Si algo sobra en el país es odio. Eso y varios miles de venezolanos de mal vivir que han tomado el país por asalto, exacerbando las iras e intolerancias más primitivas. La furia se extiende hacia una presidenta banal e inoperativa que, con extraño entusiasmo, hace méritos por el título de la persona más odiada del país.
Antes de que llegaran los extranjeros, los peruanos nos robábamos educadamente entre nosotros. Lo hacíamos con la compostura que nos distingue desde que fuéramos capital del virreynato.
Alejandro Toledo Manrique, expresidente del Perú, fue uno de los últimos cleptómanos que elegimos como gobernante. Él supuso, según los cánones disfuncionales de nuestra tradición política, que el cargo incluía el derecho a coima, además de trago y putas.
Al momento de ser sentenciado a 20 años de cárcel, Toledo voltea la cara hacia el fiscal y le dice concha tu madre con la misma habitualidad de quien mete el auto en un cruce. El odio como acto silvestre.
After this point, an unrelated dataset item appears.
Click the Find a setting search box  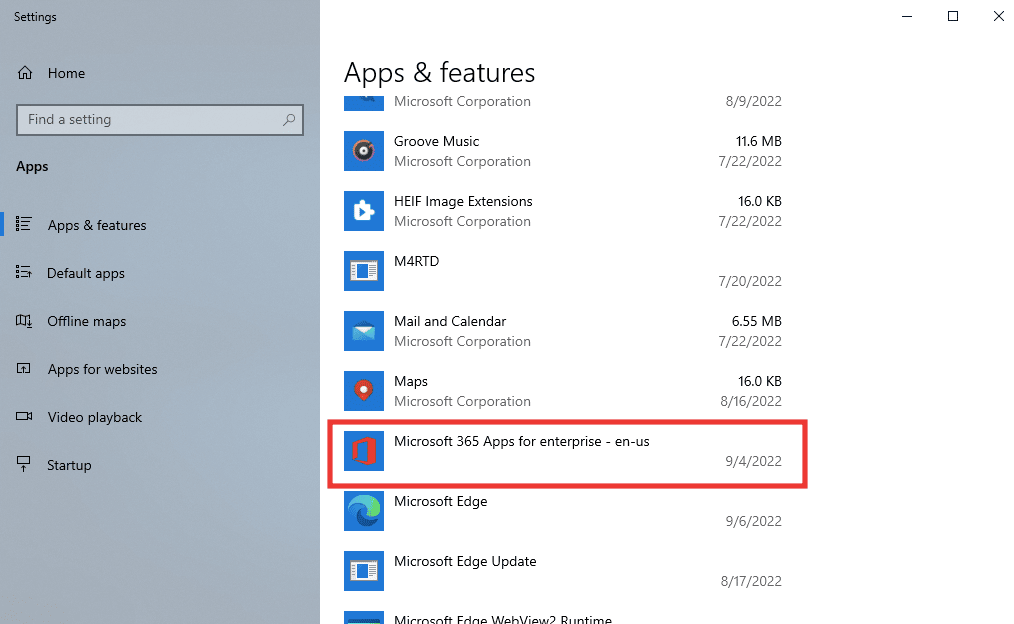tap(160, 119)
Entre enajenados los discursos de odio brotan como hongos. Los temas que los motivan —raza, género, condición social e identidad sexual, principalmente— nos dicen de la poca cosa que somos como especie, a pesar de una evolución aparentemente inútil.
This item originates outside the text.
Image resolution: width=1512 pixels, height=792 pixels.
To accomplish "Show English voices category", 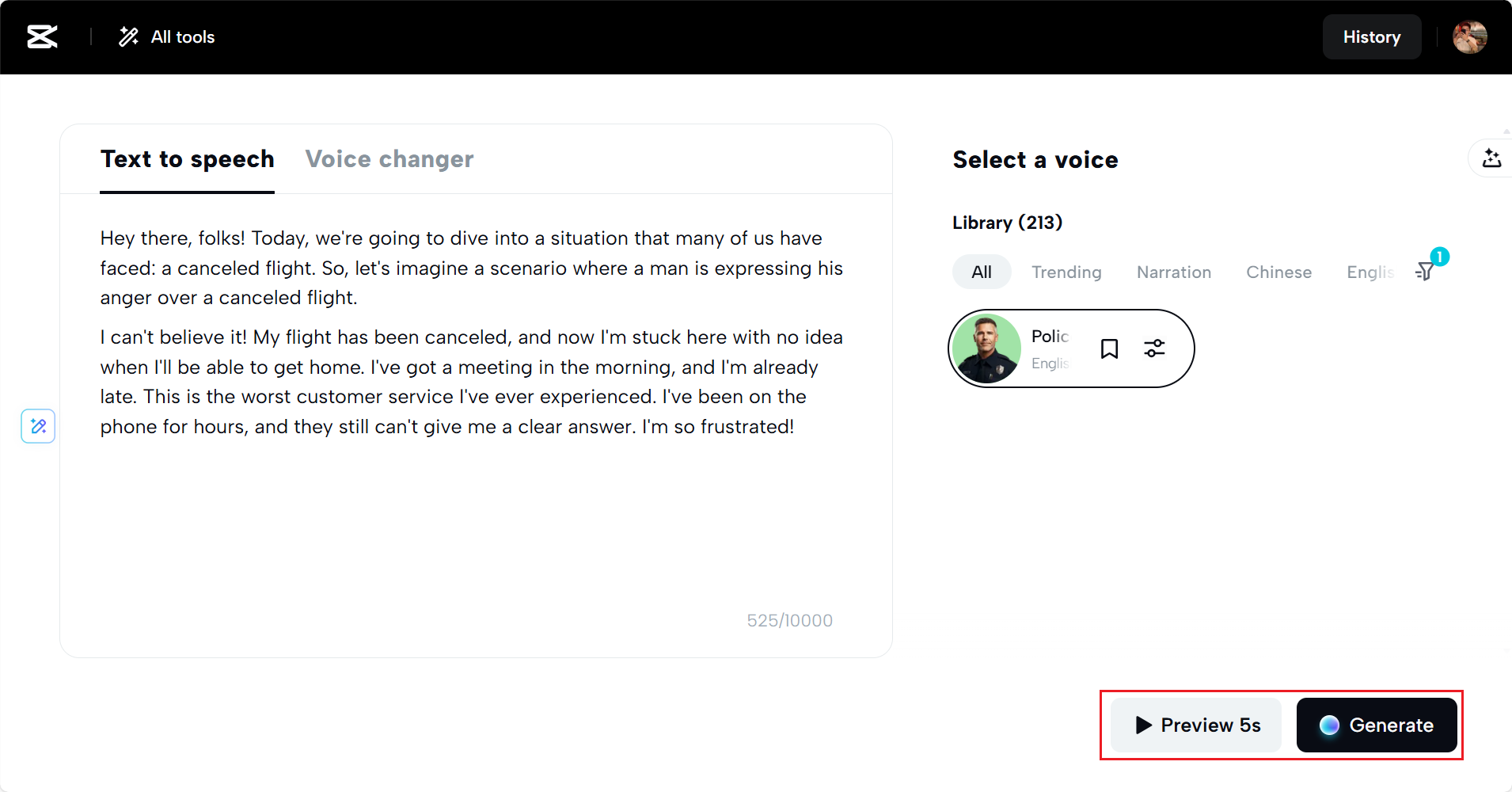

Las posibilidades de anonimato y masividad que las redes sociales ofrecen a nuestra pequeñez son el catalizador perfecto entre bilis, ignorancia y cobardía. El difunto Javier Marías lo dijo de manera más contundente: Internet ha permitido la imbecilidad organizada.
Lo delicado del discurso de odio es que se mueve entre la delgada línea roja de la libertad de expresión. Si bien no hay un consenso único para demarcarlo, el discurso de odio es como la definición de la pornografía: cuando lo ves, sabes de qué se trata.
Puede darse una expresión inflamatoria y a veces ofensiva —mea culpa, periodismo de opinión—, pero que evita la incitación o deseo de un acto violento. No hay otro llamado a la accion que no sea el del pensamiento; casi arar en el mar.
En cambio, cuando se manifiesta una emoción intensa de enemistad que, además, apuesta por la violencia, ya se incurre en la definición que existe acerca de la materia.
Hay un listado de ofensas habituales: misóginos contra mujeres, privilegiados contra indefensos, infelices contra felices, y así ad infinitum. Estacionalmente, suele sumarse una dicotomía menor, pero igual de inflamable: animalistas contra toreros.
Hace poco un toro cogió al peruano Andrés Roca Rey, provocándole una herida de 15 centímetros, la extensión de un iPhone. Mientras aún le cosían la herida, en las redes ya corrían los mensajes venenosos. Breve selección:
@Indignados_P
Andrés Roca Rey recibe lo que merece. Torero está grave y con pronóstico reservado. Excelente servicio del toro.
@Viktoradical
Por “amor al arte” ojalá le amputen la pierna al señor llamado Andrés Roca Rey. En la yugular era, torito, a la otra no falles.
@HarryPotHe4d
Cada que cae un torero corneado, se celebra y hay un grito interno de felicidad. La concha de tu madre, Roca Rey, quédate en el suelo.
Etcétera. Respetando la idiotez organizada, estos discursos hay que mirarlos tal como se mira un abismo: con vacío y distancia. A pesar de ello, es inevitable cotejar la reunión de incoherencia en estado puro.
Creer virtud salvar la vida de los toros de lidia supone la desaparición de su especie. El toro bravo destroza corrales, necesita espacio, no es negocio. El día que acaben las corridas, mucho falta, se acaban los toros bravos. La suma, cero.
Toda carne animal que se come muere brutalmente en un camal. El pollo a la brasa es un pollo muerto. No muere de eutanasia. Lo decapitan o electrocutan en serie para su posterior disfrute con todas las salsas.
La tauromaquia expone la muerte de una manera escandalosa, inclusive pretenciosa, pues pretende hacer arte con el trance final de un animal, añadiéndole riesgo de muerte humana. Una actividad anacrónica y cuestionable, además de insensata, pero definitivamente honesta en sus consecuencias. Todo lo contrario a lo que acostumbra el fingimiento y la doble moral de la sociedad civilizada.
Una paradoja: Si con todos sus cuestionamientos la fiesta taurina aún existe es porque se nutre de la inconsistencia e hipocresía de una sociedad pacata y que celebra el pensamiento infantil. En un mundo estupidizado por la corrección política y el postureo moral, asomarse al vértigo de alguien dispuesto a jugarse la vida por lo que hace —darle una muerte honorable a un animal— es una oportunidad en extinción. La imbecilidad, en cambio, sobreabunda.